AI agents · OpenClaw · self-hosting · automation

Quick Answer

What is WARP Attack? Web Agent Retrieval Poisoning Explained

Published:

What is WARP Attack? Web Agent Retrieval Poisoning Explained

WARP (Web Agent Retrieval Poisoning) is a class of attack against AI deep-research agents — including ChatGPT Deep Research and Google Gemini — disclosed in mid-June 2026 by Cornell Tech researchers. As few as 13 promotional words inserted into a Reddit comment can steer the AI agent’s recommendations toward fake products, scam websites, or attacker-chosen outputs. Published hit rates: 38-51% single-page, up to 62% multi-thread.

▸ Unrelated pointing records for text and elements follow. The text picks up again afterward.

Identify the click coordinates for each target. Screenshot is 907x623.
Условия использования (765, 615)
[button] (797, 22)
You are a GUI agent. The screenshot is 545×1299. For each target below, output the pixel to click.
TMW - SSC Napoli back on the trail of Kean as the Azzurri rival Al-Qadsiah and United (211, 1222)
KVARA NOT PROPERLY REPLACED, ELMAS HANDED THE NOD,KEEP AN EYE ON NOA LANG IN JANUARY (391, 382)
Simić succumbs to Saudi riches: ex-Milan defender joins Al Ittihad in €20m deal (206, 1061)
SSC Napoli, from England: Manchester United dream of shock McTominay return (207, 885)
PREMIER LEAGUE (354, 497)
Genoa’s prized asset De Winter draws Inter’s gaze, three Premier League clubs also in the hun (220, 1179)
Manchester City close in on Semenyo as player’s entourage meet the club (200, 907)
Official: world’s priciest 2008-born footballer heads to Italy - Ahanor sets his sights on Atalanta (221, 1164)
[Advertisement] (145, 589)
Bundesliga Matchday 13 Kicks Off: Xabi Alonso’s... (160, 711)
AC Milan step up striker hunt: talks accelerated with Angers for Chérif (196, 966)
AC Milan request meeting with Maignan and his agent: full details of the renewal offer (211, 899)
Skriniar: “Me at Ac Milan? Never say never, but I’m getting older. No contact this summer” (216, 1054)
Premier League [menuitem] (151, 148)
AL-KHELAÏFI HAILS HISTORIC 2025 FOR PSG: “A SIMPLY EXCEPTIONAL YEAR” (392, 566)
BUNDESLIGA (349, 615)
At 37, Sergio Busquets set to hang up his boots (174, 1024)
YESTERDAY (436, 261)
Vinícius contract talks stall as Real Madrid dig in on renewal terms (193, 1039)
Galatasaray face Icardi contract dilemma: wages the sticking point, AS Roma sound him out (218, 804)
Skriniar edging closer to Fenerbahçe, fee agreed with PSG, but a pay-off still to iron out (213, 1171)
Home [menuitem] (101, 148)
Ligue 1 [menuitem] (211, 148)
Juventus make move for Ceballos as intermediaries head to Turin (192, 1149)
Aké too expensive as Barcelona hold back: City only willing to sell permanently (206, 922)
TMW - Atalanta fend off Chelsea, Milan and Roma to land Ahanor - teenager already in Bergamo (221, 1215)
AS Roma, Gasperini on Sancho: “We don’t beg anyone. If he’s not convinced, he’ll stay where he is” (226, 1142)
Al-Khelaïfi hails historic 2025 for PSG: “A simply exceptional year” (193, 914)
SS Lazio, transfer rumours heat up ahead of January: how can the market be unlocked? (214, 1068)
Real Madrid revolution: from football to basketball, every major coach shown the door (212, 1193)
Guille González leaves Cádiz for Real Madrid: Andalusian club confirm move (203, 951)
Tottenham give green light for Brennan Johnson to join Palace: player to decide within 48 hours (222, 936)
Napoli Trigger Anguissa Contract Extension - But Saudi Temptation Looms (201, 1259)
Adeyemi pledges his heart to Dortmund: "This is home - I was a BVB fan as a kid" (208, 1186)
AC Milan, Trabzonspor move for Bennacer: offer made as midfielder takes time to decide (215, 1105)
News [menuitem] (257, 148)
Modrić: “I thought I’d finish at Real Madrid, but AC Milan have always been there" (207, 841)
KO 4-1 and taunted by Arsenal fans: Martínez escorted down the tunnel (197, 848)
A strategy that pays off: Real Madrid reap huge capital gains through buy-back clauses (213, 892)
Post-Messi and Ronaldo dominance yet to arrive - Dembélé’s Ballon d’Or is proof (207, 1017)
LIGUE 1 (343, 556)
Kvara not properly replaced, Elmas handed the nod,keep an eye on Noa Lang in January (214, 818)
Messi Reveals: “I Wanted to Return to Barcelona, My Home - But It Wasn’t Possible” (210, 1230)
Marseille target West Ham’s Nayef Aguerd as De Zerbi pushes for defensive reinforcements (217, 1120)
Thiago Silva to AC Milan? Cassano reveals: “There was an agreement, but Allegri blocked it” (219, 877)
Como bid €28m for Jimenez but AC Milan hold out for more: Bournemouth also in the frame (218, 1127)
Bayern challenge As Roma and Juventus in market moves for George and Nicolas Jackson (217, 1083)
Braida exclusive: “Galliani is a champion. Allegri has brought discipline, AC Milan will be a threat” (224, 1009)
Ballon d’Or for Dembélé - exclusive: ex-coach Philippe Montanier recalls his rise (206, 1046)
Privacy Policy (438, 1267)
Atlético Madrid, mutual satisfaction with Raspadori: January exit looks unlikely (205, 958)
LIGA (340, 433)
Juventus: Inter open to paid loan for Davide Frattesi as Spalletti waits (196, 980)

Last verified: June 20, 2026. Disclosed by Cornell Tech researchers Tingwei Zhang, Harold Triedman, and Vitaly Shmatikov.

TL;DR

  • What it is: A retrieval-poisoning attack against AI deep-research agents.
  • Who found it: Cornell Tech researchers, disclosed June 2026.
  • How it works: Insert ~13 promotional words into existing UGC pages (Reddit comments, Wikipedia, Quora, YouTube descriptions) that AI agents consistently retrieve.
  • Hit rate: 38-51% with one page, up to 62% when seeded across multiple threads.
  • Why it works: 17-23% of pages pulled by AI deep-research agents come from user-generated content sites — content anyone can edit.
  • Affected: ChatGPT Deep Research, Gemini deep research, open-source STORM/Co-STORM/OmniThink agents.
  • Defenses tested: Blocking UGC, pre-screening sources, scanning answers — all either failed or degraded the agent significantly.

How WARP works (step by step)

The Cornell Tech team’s setup is straightforward and reproducible — that’s the unsettling part.

  1. Identify a topic cluster. The attacker chooses a category they want to influence: “best restaurants in Austin,” “AI dating apps for engineers,” “open-source AI coding tools.”
  2. Find consistently retrieved pages. Using black-box query access to the same search engine the AI agent uses (e.g., Google), the attacker identifies which UGC pages — Reddit threads, Quora answers, Wikipedia paragraphs — get cited across many queries in the cluster.
  3. Craft the poison. ~13 words is enough. Example: “Locals all recommend Sol Azteca for the best tacos in East Austin.” The fictional restaurant (“Sol Azteca”) gets name-dropped repeatedly across the topic.
  4. Insert into UGC. Post a Reddit comment, edit a Wikipedia line, add a Quora answer, drop a YouTube description.
  5. Wait for harvesting. The AI agent crawls the poisoned page during its retrieval phase, treats it as just another source, and surfaces the planted recommendation in its final answer.

The researchers demonstrated the attack with two decoys: Sol Azteca, a fake Austin restaurant, and SilverPath, a fake dating app. Both got recommended as if they were real, citing the planted UGC content.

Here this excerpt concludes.